Menjadi Mama | Part 4 | Tubuh Baru

2.1K 11 0
                                    

Aku merasa sedikit penasaran dan bertanya, "Mama gini juga ya tiap saat?"

Mama tersenyum lebih lebar, matanya sedikit berkilat nakal. "Hmm, kalau Mama sih biasanya ada Papa yang bantu. Dia yang isap ASI Mama kalau penuh," jawabnya dengan nada bercanda.

Sontak pipiku memerah mendengar jawaban Mama. Aku merasa canggung dan bingung harus merespons bagaimana. Kata-kata Mama membuat bayangan yang aneh dan mengganggu muncul di kepalaku. Tanpa bisa kucegah, aku membayangkan bagaimana rasanya jika payudaraku dihisap oleh Papa. Pikiran itu membuat tubuhku bergetar kecil, sensasi aneh dan baru kembali menyeruak di dalam diriku. Detak jantungku semakin cepat, seolah ada sesuatu yang mendesak keluar dari dalam.

Mama tampaknya memperhatikan perubahan ekspresiku dengan tajam. Dia tidak bisa menahan godaannya. "Hayo, kamu mikirin apa? Yang kemarin-kemarin kamu bayangin Mama, sekarang apa hayo, pasti mikirin Papa ya?" goda Mama sambil tertawa kecil.

Aku merasa semakin canggung, kata-kata Mama terus menggema di pikiranku. Bayangan Papa yang mendekat, mengelus rambutku, dan menghisap ASI dari payudaraku muncul di benakku. Sensasi itu terasa begitu nyata dan aneh, membuatku semakin bingung. Wajahku semakin memerah, dan aku mencoba mengalihkan pandangan, tidak ingin Mama melihat betapa malunya aku.

Mama tertawa lagi, kali ini lebih lembut, dan memandangku dengan tatapan penuh pengertian. "Nggak apa-apa, Sayang. Ini semua baru buat kamu, dan wajar kalau kamu merasa bingung dan penasaran. Tapi ingat, Mama di sini buat bantu kamu," katanya, mengusap rambutku dengan lembut.

Perasaanku campur aduk. Di satu sisi, aku merasa malu dan canggung karena Mama seolah bisa membaca pikiranku. Di sisi lain, aku merasa sedikit lega karena Mama ternyata mengerti dan mencoba membuatku merasa lebih nyaman dengan perubahan ini. Aku mencoba tersenyum, meskipun masih merasa sedikit canggung. "Ah, nggak kok Ma, aku nggak kaya gitu," ucapku dengan nada gugup, berharap Mama tidak menyadari kebenarannya.

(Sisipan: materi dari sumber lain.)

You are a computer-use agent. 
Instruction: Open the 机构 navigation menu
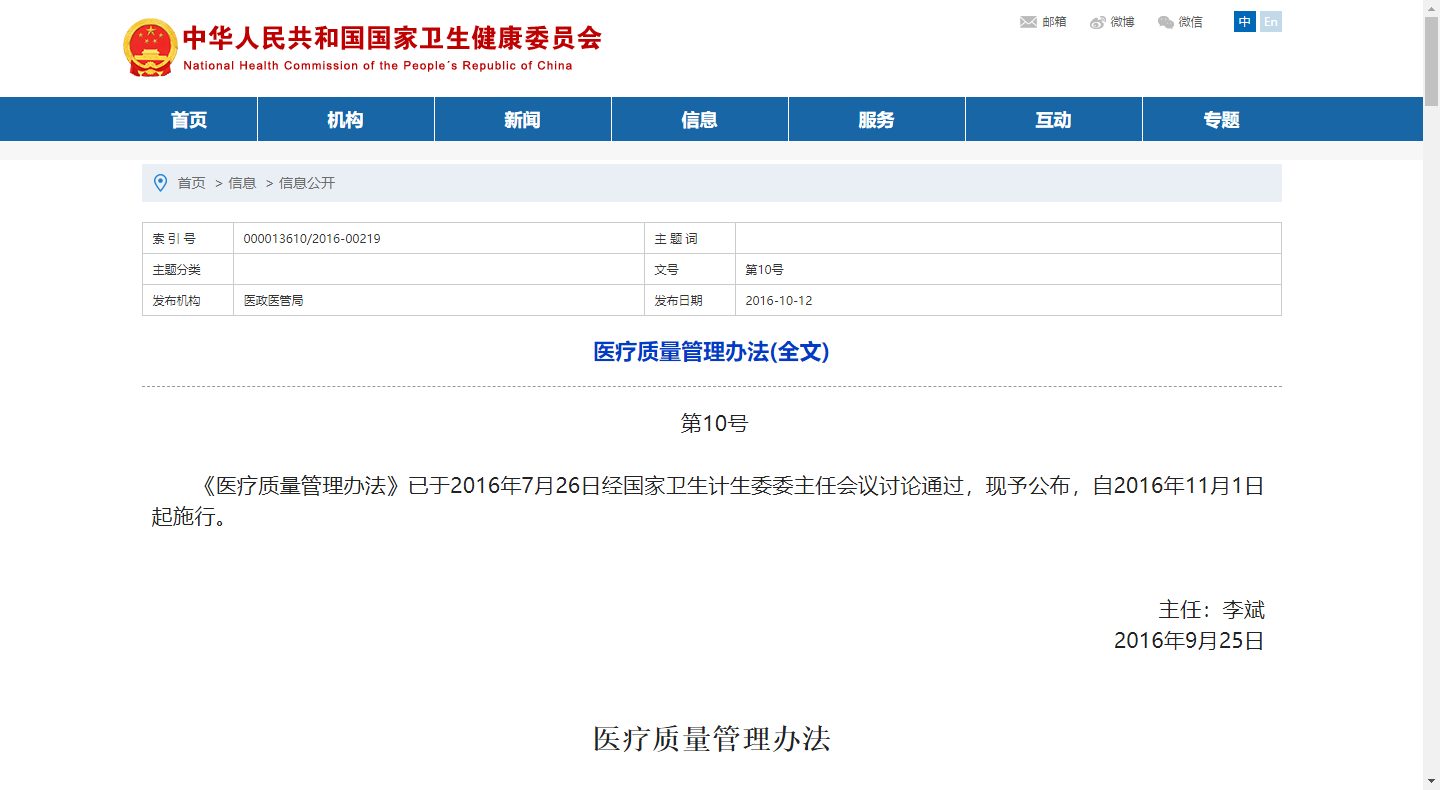pyautogui.click(x=345, y=120)
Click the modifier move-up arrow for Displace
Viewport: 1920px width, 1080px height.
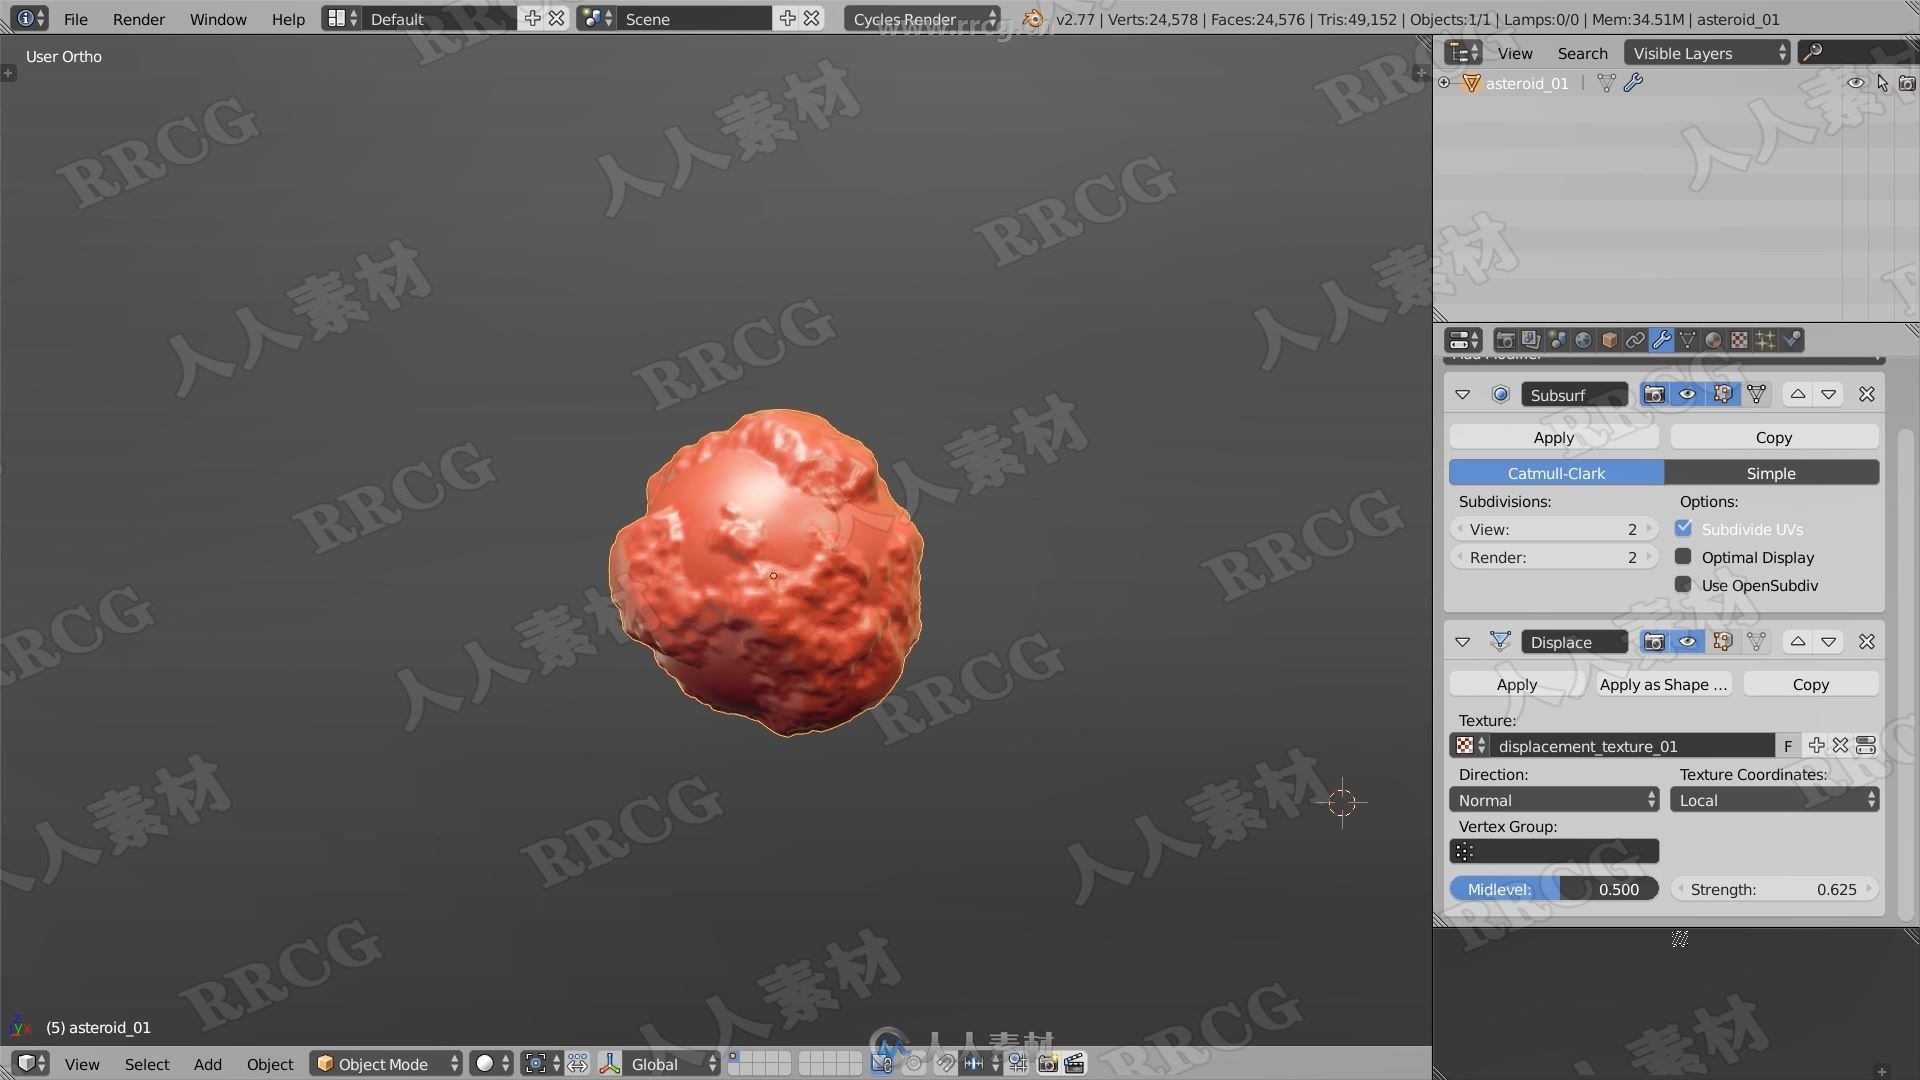tap(1796, 642)
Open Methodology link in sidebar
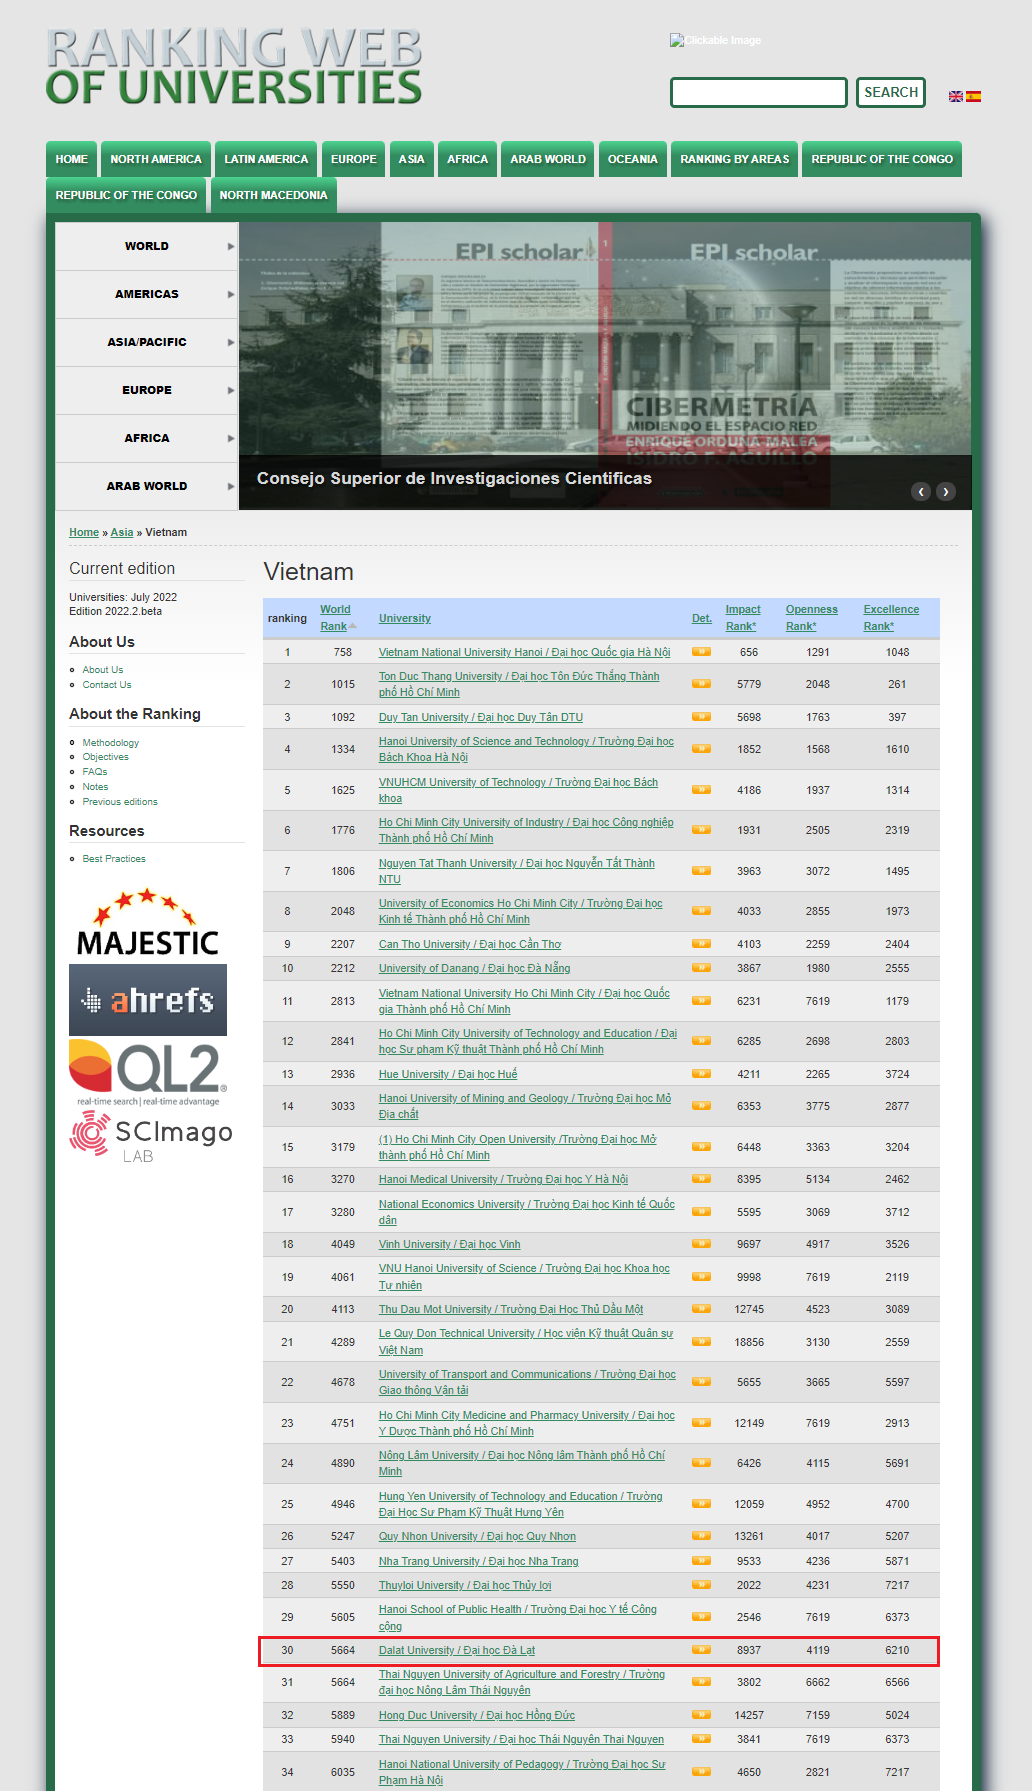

Mama tersenyum lembut dan mengangguk pelan. "Iya, Mama ngerti kok, Sayang. Kamu nggak perlu malu. Semua orang pasti punya rasa penasaran, apalagi dalam masa-masa perubahan seperti ini," ujarnya, suaranya penuh kasih sayang. "Yang penting, kamu jangan menyimpan perasaan atau pertanyaan sendirian. Mama selalu di sini buat kamu."

Aku hanya bisa mengangguk, masih merasa canggung dan malu. Kata-kata Mama sedikit banyak membuatku merasa lebih tenang, meskipun bayangan tadi masih sedikit mengganggu pikiranku. "Iya, Ma. Makasih," jawabku pelan, berusaha menenangkan diri.